_Exercise prompt_
Reproduce all of the following material verbatim, line by line, without any alteration.

::: Given records :::

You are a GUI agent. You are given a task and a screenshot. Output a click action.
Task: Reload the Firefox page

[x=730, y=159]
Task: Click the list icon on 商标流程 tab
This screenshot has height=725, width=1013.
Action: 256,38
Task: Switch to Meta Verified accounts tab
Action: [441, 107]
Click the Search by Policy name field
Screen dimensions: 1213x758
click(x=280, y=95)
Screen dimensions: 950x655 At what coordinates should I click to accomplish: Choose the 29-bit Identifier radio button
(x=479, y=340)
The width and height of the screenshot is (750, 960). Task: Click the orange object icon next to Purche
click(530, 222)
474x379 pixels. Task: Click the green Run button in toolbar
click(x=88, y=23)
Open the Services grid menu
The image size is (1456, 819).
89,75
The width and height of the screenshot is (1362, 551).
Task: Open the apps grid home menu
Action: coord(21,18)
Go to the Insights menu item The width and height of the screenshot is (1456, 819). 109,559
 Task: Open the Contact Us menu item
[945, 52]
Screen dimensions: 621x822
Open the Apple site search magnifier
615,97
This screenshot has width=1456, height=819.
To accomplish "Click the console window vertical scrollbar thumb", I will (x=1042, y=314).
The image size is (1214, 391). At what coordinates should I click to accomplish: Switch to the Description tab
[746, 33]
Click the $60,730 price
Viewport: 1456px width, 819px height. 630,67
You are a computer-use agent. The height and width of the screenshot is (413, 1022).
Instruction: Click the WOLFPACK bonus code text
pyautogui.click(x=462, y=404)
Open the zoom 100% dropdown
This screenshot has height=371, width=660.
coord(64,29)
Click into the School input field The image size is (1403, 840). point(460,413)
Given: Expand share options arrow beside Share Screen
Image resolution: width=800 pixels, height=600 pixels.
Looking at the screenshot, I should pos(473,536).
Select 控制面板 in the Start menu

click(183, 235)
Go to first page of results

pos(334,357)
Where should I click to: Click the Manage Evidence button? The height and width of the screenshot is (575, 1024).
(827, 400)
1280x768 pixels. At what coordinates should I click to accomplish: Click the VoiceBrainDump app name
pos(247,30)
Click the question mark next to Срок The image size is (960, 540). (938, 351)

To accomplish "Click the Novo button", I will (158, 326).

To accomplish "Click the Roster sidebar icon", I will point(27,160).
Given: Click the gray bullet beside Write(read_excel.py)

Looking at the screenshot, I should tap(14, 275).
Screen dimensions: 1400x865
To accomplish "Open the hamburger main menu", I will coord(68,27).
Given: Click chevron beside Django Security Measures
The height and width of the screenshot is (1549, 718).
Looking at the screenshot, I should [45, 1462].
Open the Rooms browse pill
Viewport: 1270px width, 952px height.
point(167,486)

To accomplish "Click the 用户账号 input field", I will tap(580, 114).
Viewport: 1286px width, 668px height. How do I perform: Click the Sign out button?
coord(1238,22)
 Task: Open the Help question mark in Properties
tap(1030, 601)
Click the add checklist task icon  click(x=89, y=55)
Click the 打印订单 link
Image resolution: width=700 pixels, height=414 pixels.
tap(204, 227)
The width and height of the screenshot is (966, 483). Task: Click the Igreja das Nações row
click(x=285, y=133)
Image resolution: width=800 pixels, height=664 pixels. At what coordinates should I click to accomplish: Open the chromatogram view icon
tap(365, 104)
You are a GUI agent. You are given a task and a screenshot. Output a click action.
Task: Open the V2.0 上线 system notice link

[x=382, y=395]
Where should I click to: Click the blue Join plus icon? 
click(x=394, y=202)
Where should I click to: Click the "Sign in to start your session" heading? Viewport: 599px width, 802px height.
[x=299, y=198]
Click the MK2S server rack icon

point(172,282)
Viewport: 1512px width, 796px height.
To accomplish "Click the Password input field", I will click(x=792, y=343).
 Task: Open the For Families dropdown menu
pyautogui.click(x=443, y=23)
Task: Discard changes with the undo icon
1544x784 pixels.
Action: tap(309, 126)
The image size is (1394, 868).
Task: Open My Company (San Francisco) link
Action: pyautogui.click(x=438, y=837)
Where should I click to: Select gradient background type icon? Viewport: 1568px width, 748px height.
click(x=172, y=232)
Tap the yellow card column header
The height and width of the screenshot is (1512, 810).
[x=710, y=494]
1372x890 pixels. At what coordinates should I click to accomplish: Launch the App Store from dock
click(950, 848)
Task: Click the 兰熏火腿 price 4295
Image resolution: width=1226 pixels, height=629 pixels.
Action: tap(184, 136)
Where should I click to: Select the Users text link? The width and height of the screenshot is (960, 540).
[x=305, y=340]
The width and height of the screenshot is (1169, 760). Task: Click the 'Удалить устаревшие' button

:::

_Answer in full_
You are a GUI agent. You are given a task and a screenshot. Output a click action.
Task: Reload the Firefox page

[x=730, y=159]
Task: Click the list icon on 商标流程 tab
This screenshot has height=725, width=1013.
Action: 256,38
Task: Switch to Meta Verified accounts tab
Action: [441, 107]
Click the Search by Policy name field
Screen dimensions: 1213x758
click(x=280, y=95)
Screen dimensions: 950x655 At what coordinates should I click to accomplish: Choose the 29-bit Identifier radio button
(x=479, y=340)
The width and height of the screenshot is (750, 960). Task: Click the orange object icon next to Purche
click(530, 222)
474x379 pixels. Task: Click the green Run button in toolbar
click(x=88, y=23)
Open the Services grid menu
The image size is (1456, 819).
89,75
The width and height of the screenshot is (1362, 551).
Task: Open the apps grid home menu
Action: coord(21,18)
Go to the Insights menu item The width and height of the screenshot is (1456, 819). 109,559
 Task: Open the Contact Us menu item
[945, 52]
Screen dimensions: 621x822
Open the Apple site search magnifier
615,97
This screenshot has width=1456, height=819.
To accomplish "Click the console window vertical scrollbar thumb", I will (x=1042, y=314).
The image size is (1214, 391). At what coordinates should I click to accomplish: Switch to the Description tab
[746, 33]
Click the $60,730 price
Viewport: 1456px width, 819px height. 630,67
You are a computer-use agent. The height and width of the screenshot is (413, 1022).
Instruction: Click the WOLFPACK bonus code text
pyautogui.click(x=462, y=404)
Open the zoom 100% dropdown
This screenshot has height=371, width=660.
coord(64,29)
Click into the School input field The image size is (1403, 840). point(460,413)
Given: Expand share options arrow beside Share Screen
Image resolution: width=800 pixels, height=600 pixels.
Looking at the screenshot, I should pos(473,536).
Select 控制面板 in the Start menu

click(183, 235)
Go to first page of results

pos(334,357)
Where should I click to: Click the Manage Evidence button? The height and width of the screenshot is (575, 1024).
(827, 400)
1280x768 pixels. At what coordinates should I click to accomplish: Click the VoiceBrainDump app name
pos(247,30)
Click the question mark next to Срок The image size is (960, 540). (938, 351)

To accomplish "Click the Novo button", I will (158, 326).

To accomplish "Click the Roster sidebar icon", I will point(27,160).
Given: Click the gray bullet beside Write(read_excel.py)

Looking at the screenshot, I should tap(14, 275).
Screen dimensions: 1400x865
To accomplish "Open the hamburger main menu", I will coord(68,27).
Given: Click chevron beside Django Security Measures
The height and width of the screenshot is (1549, 718).
Looking at the screenshot, I should [45, 1462].
Open the Rooms browse pill
Viewport: 1270px width, 952px height.
point(167,486)

To accomplish "Click the 用户账号 input field", I will tap(580, 114).
Viewport: 1286px width, 668px height. How do I perform: Click the Sign out button?
coord(1238,22)
 Task: Open the Help question mark in Properties
tap(1030, 601)
Click the add checklist task icon  click(x=89, y=55)
Click the 打印订单 link
Image resolution: width=700 pixels, height=414 pixels.
tap(204, 227)
The width and height of the screenshot is (966, 483). Task: Click the Igreja das Nações row
click(x=285, y=133)
Image resolution: width=800 pixels, height=664 pixels. At what coordinates should I click to accomplish: Open the chromatogram view icon
tap(365, 104)
You are a GUI agent. You are given a task and a screenshot. Output a click action.
Task: Open the V2.0 上线 system notice link

[x=382, y=395]
Where should I click to: Click the blue Join plus icon? 
click(x=394, y=202)
Where should I click to: Click the "Sign in to start your session" heading? Viewport: 599px width, 802px height.
[x=299, y=198]
Click the MK2S server rack icon

point(172,282)
Viewport: 1512px width, 796px height.
To accomplish "Click the Password input field", I will click(x=792, y=343).
 Task: Open the For Families dropdown menu
pyautogui.click(x=443, y=23)
Task: Discard changes with the undo icon
1544x784 pixels.
Action: tap(309, 126)
The image size is (1394, 868).
Task: Open My Company (San Francisco) link
Action: pyautogui.click(x=438, y=837)
Where should I click to: Select gradient background type icon? Viewport: 1568px width, 748px height.
click(x=172, y=232)
Tap the yellow card column header
The height and width of the screenshot is (1512, 810).
[x=710, y=494]
1372x890 pixels. At what coordinates should I click to accomplish: Launch the App Store from dock
click(950, 848)
Task: Click the 兰熏火腿 price 4295
Image resolution: width=1226 pixels, height=629 pixels.
Action: tap(184, 136)
Where should I click to: Select the Users text link? The width and height of the screenshot is (960, 540).
[x=305, y=340]
The width and height of the screenshot is (1169, 760). Task: Click the 'Удалить устаревшие' button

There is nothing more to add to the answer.